Dive Brief:
- In August, USA Today revealed that Centers for Medicare and Medicaid Services had quietly stopped disclosing eight avoidable hospital acquired conditions (HACs) on its publicly-accessible spreadsheet, despite denying that it would make the change last year. The federal agency has announced that it will reverse its decision and make the data public after all.
- "We are working to make it available as a public-use file for researchers and others who are interested in the data," CMS spokesman Aaron Albright told USA Today. "It's been requested, so we will make it available."

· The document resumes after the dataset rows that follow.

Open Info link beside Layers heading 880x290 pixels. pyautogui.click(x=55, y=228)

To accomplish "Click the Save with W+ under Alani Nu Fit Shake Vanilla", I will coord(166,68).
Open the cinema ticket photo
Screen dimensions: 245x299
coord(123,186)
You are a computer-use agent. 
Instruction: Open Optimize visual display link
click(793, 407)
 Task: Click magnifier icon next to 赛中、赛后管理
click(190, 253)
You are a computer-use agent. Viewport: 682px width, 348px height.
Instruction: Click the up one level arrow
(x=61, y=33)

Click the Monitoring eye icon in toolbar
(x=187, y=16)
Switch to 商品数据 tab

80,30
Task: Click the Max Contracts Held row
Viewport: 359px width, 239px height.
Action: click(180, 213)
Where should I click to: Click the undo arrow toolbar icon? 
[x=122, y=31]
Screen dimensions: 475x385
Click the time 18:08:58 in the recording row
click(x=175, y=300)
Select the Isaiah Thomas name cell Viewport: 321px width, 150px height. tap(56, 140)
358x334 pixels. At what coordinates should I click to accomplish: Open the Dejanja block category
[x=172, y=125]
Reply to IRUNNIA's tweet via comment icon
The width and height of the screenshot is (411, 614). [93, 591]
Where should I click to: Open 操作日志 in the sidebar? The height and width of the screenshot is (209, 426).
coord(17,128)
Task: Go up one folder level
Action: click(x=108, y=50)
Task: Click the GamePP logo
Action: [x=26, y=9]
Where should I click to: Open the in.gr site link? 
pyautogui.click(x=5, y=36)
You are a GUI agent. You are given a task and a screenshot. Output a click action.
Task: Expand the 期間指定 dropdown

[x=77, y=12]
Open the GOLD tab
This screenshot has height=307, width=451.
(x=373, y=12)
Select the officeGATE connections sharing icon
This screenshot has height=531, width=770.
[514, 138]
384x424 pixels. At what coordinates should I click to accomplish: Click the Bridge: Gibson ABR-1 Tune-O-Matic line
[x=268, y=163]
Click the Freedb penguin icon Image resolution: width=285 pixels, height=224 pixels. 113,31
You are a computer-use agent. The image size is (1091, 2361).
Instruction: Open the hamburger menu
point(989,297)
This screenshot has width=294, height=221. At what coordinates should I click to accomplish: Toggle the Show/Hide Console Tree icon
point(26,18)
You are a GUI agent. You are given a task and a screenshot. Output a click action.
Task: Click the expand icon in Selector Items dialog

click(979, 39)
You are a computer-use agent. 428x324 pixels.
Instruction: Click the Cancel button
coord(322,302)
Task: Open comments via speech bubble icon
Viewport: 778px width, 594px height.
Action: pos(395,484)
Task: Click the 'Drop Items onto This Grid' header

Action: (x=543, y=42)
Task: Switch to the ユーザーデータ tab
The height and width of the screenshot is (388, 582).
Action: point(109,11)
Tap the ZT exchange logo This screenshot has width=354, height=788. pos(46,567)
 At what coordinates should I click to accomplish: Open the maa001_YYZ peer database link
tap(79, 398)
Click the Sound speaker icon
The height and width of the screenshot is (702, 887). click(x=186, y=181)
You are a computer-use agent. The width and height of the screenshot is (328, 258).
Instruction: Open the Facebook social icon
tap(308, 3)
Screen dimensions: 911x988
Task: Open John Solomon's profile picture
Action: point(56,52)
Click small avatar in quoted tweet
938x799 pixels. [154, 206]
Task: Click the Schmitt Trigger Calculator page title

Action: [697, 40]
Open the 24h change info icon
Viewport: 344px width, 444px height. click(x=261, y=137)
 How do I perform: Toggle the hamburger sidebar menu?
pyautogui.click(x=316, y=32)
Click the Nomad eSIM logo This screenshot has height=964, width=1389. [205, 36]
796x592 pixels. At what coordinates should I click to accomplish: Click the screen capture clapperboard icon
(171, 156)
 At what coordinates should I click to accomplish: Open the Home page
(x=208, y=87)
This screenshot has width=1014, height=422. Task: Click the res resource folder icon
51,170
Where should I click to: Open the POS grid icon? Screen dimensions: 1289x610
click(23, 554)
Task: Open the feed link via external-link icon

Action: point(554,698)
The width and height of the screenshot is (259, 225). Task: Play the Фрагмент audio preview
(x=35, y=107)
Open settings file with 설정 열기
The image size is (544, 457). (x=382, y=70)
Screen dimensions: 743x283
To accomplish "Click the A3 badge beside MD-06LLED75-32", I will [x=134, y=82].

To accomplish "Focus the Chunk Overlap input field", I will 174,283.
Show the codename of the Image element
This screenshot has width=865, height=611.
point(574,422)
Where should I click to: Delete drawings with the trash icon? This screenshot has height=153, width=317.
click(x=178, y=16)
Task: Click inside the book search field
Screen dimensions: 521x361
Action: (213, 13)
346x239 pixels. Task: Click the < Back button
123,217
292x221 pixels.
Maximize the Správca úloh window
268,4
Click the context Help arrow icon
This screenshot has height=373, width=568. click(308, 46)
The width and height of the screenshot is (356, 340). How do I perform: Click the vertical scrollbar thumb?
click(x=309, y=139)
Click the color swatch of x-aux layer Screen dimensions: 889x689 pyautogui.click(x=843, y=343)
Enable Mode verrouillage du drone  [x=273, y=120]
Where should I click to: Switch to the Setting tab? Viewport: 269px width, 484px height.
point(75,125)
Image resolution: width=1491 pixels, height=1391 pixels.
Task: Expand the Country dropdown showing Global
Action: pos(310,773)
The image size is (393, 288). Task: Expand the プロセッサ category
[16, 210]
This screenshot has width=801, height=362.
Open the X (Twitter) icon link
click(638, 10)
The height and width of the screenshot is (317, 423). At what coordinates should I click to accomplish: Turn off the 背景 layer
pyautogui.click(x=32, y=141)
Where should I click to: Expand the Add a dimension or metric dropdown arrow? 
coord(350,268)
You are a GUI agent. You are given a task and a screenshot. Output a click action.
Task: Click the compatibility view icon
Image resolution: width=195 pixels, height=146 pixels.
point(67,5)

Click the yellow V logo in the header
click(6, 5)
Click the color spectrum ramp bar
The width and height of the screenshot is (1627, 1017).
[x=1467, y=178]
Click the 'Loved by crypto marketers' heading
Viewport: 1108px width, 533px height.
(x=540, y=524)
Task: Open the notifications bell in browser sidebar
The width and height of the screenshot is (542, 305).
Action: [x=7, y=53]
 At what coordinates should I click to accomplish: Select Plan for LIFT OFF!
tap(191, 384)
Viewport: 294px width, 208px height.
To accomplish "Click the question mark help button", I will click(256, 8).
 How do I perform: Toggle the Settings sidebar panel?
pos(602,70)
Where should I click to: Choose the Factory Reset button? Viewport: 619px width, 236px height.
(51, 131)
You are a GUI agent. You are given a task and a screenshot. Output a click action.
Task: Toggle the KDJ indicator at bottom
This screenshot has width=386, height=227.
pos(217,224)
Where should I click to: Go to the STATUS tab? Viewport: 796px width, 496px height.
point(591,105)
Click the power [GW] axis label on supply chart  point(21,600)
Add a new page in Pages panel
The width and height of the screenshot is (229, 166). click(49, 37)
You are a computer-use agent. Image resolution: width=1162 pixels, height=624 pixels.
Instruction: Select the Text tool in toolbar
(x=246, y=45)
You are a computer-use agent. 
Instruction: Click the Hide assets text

- The eight dropped HACs included high rates of air embolisms and foreign objects left in body cavities. The data is not expected to be made available again until later this year.
Dive Insight:
The eight HACs to be re-released will not be used on CMS' Hospital Compare site but will be used in other safety ratings, such as the non-profit Leapfrog Group's.
Still, this is likely not the end of the controversy over what information it is appropriate to make transparent: According to CMS, the removed HACs were rare events and therefore difficult to track reliably. But patient advocates argued that because these events should never happen in hospitals, it is even more important for patients to be aware of them. Meanwhile, according to the AHA, reporting unreliable information about mistakes doesn't benefit either hospitals or consumers.
"People deserve to know if the hospital down the street from them had a disastrous event and should be able to judge for themselves whether that's a reasonable indicator of the safety of that hospital," said Leah Binder, CEO of the Leapfrog Group.